> **Assignment**:
Gather every line of the entries that includes the word "Locate".

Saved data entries
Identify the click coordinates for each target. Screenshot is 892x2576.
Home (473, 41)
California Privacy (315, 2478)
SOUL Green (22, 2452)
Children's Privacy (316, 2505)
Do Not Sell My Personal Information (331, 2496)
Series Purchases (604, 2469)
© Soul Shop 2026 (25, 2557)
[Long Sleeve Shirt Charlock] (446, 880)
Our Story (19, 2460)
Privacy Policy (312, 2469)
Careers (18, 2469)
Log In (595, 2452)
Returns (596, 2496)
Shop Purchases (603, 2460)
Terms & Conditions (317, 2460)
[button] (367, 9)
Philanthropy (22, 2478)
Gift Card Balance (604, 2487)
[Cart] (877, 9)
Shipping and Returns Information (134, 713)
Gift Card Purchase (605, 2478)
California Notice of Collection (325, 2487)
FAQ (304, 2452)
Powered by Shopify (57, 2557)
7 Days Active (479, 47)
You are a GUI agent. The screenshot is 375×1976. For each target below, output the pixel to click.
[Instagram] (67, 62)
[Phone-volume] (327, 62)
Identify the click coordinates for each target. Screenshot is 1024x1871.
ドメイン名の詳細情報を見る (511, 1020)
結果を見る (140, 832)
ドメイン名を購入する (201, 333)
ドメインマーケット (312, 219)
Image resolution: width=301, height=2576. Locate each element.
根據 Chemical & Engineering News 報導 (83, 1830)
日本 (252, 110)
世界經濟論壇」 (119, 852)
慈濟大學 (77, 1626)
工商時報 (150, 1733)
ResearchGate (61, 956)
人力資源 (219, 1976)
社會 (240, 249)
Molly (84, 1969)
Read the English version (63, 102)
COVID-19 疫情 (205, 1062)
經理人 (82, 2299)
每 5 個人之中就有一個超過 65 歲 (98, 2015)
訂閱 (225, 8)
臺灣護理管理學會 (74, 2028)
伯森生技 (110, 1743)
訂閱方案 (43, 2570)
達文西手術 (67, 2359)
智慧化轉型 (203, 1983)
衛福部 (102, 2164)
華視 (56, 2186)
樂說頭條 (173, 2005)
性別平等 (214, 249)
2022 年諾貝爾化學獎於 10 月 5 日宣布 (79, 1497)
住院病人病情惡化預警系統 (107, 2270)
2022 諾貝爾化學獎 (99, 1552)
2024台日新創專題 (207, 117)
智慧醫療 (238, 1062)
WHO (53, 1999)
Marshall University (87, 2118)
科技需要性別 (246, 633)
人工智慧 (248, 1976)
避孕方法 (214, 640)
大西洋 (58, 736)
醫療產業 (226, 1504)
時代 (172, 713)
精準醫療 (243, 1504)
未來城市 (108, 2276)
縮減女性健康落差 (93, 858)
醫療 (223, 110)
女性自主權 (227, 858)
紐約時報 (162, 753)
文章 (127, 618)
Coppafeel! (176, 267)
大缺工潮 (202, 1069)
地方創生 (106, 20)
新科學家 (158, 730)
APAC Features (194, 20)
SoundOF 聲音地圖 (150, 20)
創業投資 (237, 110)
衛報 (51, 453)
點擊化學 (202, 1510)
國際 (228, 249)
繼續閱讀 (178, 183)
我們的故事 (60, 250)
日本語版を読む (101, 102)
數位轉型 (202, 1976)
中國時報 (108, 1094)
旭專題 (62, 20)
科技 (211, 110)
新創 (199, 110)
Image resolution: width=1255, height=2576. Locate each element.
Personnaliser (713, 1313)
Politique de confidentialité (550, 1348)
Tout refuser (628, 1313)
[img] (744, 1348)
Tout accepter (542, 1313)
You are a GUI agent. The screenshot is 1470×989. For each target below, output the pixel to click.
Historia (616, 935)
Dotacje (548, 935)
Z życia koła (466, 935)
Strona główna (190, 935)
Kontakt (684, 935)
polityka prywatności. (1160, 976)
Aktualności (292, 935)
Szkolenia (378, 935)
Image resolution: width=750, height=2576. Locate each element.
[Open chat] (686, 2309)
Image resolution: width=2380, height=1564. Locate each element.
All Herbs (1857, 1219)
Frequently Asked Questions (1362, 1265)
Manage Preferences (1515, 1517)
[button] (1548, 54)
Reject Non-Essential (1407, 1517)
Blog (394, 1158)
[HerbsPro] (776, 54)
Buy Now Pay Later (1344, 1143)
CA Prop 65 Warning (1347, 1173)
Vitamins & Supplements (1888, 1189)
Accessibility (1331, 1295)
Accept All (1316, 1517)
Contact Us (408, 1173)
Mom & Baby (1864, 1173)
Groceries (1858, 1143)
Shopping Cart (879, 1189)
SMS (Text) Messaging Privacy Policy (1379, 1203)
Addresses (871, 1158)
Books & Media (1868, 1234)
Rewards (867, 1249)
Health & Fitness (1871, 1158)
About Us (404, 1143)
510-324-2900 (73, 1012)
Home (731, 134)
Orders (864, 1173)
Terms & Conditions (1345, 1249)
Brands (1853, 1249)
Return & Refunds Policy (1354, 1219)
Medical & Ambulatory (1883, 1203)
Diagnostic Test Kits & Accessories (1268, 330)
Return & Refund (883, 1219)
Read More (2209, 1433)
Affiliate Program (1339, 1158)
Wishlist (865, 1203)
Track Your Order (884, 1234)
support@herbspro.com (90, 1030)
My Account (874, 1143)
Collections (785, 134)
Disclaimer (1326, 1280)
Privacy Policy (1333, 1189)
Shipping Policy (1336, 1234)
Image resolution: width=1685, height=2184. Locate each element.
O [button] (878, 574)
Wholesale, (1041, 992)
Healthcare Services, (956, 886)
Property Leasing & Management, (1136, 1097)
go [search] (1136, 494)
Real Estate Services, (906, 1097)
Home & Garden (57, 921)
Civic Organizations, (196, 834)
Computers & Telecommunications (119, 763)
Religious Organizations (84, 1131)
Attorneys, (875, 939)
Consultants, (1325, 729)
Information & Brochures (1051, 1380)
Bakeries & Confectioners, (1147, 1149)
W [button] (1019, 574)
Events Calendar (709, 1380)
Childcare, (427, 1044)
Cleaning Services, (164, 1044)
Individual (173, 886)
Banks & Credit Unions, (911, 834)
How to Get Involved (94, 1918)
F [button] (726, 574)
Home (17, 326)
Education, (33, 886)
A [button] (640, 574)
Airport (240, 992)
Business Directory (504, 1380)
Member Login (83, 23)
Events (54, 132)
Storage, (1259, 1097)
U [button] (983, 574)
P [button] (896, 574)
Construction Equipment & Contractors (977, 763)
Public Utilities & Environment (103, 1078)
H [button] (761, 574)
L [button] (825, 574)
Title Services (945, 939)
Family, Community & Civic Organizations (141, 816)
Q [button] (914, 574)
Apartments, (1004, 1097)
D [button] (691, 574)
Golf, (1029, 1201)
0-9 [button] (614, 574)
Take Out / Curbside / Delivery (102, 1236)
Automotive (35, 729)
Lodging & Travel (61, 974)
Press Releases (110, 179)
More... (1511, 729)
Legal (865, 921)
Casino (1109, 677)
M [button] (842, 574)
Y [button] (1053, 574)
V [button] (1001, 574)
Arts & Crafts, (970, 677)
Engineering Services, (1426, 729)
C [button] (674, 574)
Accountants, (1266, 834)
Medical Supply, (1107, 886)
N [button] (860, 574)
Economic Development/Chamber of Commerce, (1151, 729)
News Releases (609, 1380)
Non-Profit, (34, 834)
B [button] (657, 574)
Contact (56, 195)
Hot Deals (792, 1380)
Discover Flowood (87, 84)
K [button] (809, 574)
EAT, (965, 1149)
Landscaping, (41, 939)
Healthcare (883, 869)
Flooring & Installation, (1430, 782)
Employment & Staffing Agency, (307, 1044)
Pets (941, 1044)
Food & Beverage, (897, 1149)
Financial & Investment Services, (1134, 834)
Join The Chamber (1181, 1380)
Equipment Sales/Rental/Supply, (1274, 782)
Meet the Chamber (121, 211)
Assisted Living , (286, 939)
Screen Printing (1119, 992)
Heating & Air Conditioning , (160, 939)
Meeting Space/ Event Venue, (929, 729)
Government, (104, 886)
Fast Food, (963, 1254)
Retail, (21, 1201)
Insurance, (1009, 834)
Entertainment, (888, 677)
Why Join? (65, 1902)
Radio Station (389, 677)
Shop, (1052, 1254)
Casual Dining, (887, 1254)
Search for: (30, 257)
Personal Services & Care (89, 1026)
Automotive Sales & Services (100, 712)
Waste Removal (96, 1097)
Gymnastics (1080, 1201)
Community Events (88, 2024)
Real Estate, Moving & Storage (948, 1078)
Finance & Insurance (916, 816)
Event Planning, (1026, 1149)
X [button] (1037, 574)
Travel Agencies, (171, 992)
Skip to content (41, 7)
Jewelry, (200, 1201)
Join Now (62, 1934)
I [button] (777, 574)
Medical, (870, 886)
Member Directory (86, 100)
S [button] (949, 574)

> **Solution**:
Image resolution: width=301, height=2576. Locate each element.
Image resolution: width=1255, height=2576. Locate each element.
Image resolution: width=750, height=2576. Locate each element.
Image resolution: width=2380, height=1564. Locate each element.
Image resolution: width=1685, height=2184. Locate each element.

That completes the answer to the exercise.